This article discusses what exactly an Azure Data Explorer is and its important features. We will also walk through the Kusto query language and explore a sample data in the Data Explorer in Azure.
Companies are generating and storing truckloads of data on a daily basis. This data can be unstructured (like audios, videos), semi-structured (like XML, JSON) or structured (like numbers, dates, strings). Data professionals are incessantly looking for effective techniques to handle massive volumes of diverse data. While we can certainly do this with traditional data warehouses, Hadoop, Spark, etc. analytics tools, but that would involve the conventional approach of ETL on terabytes and petabytes of data before you can explore and analyze it.
A platform that would let users utilize and analyze varied raw data quickly with fast data ingestion and optimal performance will be the need of the moment. Let’s address this scenario using an interesting data analytic service.
What is Azure Data Explorer?
Azure Data Explorer aka ADX, is a fast, highly scalable and fully managed data analytics service for log, telemetry and streaming data. This data exploration service enables you to pull together, store and analyze diverse data. You can query terabytes of data in a few seconds and it allows fast ad-hoc queries over the varied data.
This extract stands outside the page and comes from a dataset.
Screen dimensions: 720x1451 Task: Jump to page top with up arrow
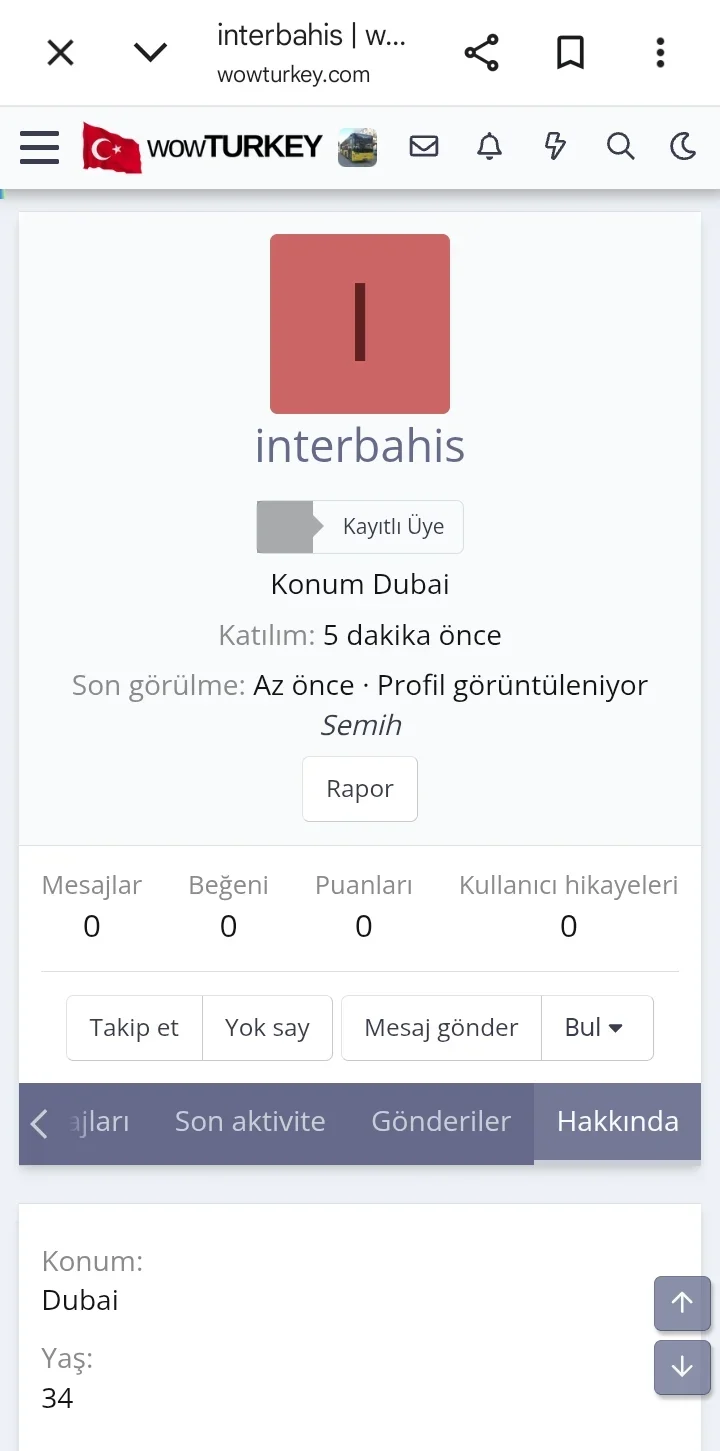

Previously known as ‘codenamed Kusto’, this tool uses SQL-like query language, Kusto query language (KQL) for analyzing fast-flowing data from IoT devices, applications, websites, etc. KQL is not limited to using functions and hundreds of operators such as aggregation, filtering, etc. but it also includes built-in machine learning features like clustering, regression, etc. We will learn more about it later in the article.
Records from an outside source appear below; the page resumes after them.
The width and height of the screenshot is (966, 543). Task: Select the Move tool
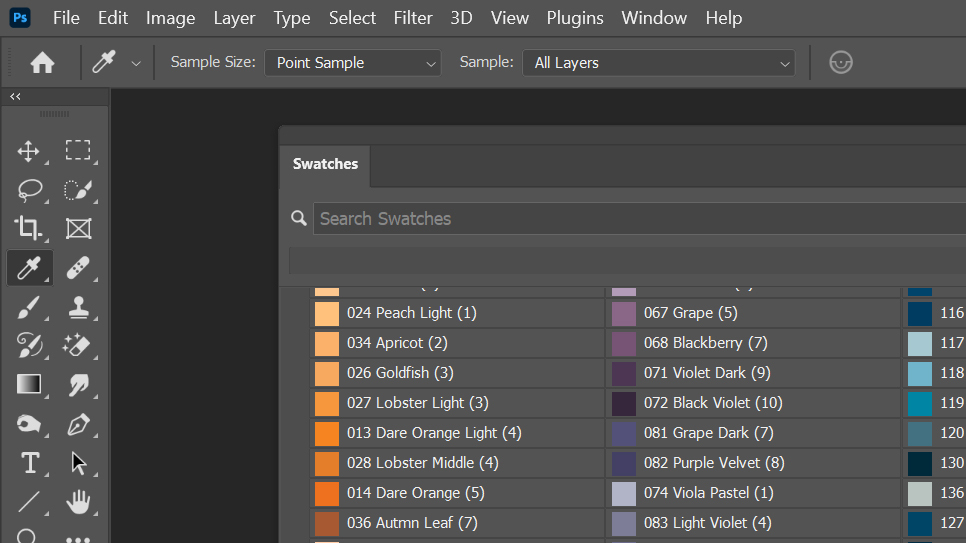[29, 152]
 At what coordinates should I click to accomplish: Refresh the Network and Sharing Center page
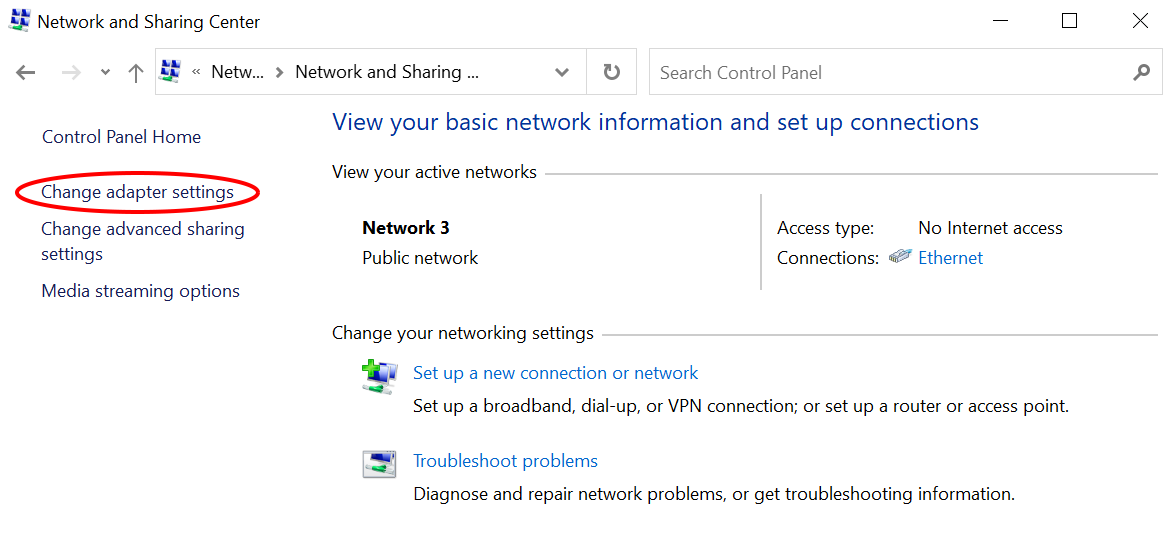coord(612,73)
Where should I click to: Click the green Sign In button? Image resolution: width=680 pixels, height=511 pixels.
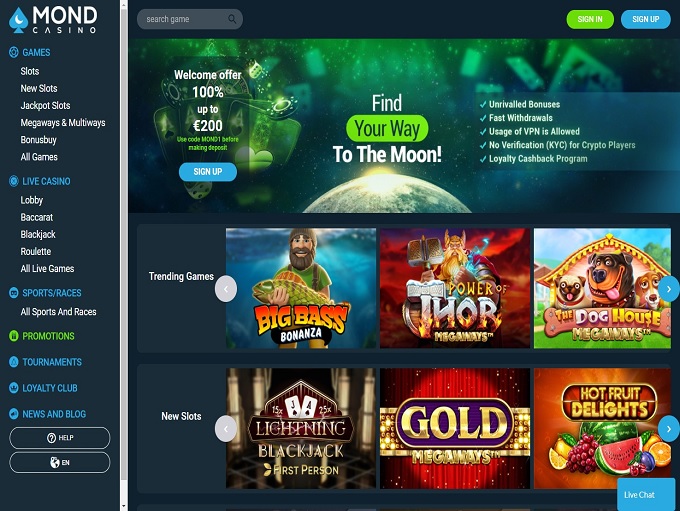[590, 19]
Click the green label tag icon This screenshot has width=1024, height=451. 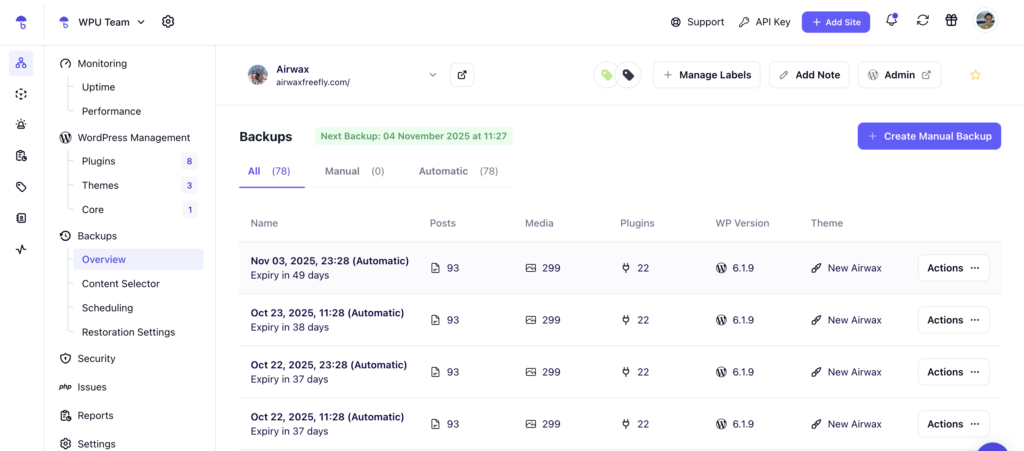[605, 75]
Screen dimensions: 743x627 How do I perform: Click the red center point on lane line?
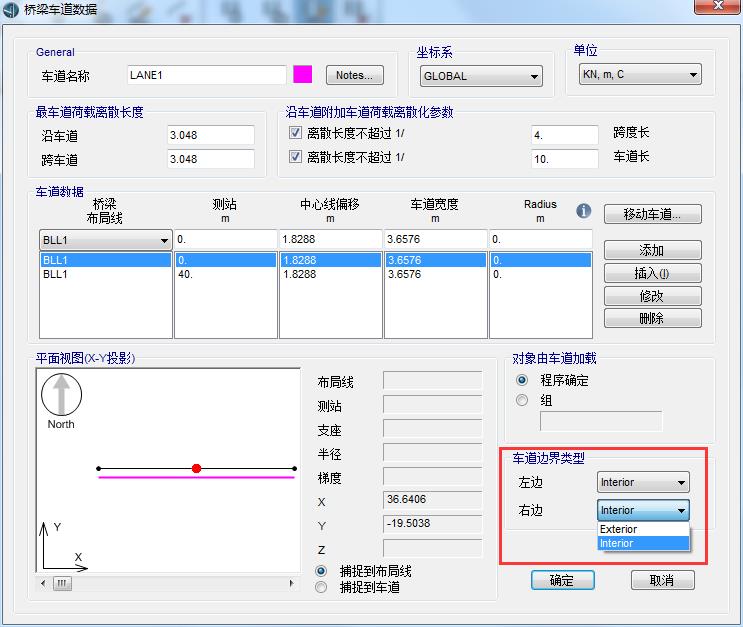[x=196, y=468]
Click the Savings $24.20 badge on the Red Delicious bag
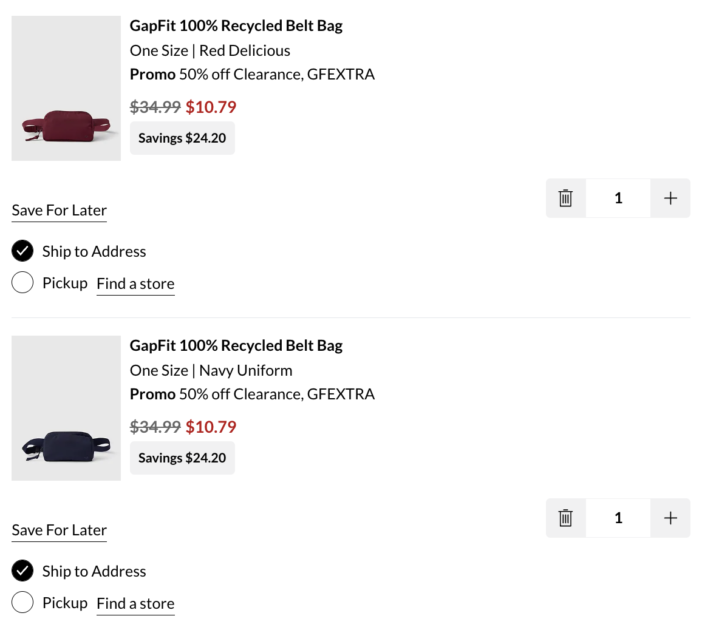This screenshot has width=702, height=630. pyautogui.click(x=182, y=138)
ADX works on the principle of isolation between Compute and Storage using volatile SSD storage as a cache and persistent storage in Azure Blob Storage. It is a fully managed ‘Platform as a Service (PaaS)’ that lets users focus only on their data and queries. To name one of the key benefits of ADX, this offering supports time series analysis with great ease and a huge list of functions to analyze, identify trends and anomalies.
We assume you are familiar with Azure and have an Azure subscription. In case, you don’t, please go ahead and follow the steps here to create one for yourself.
How does Azure Data Explorer work?
We can start by first creating a cluster and one or more databases in it. Then we need to load (ingest) data into a database we just created and finally you can run queries against it and perform data exploration.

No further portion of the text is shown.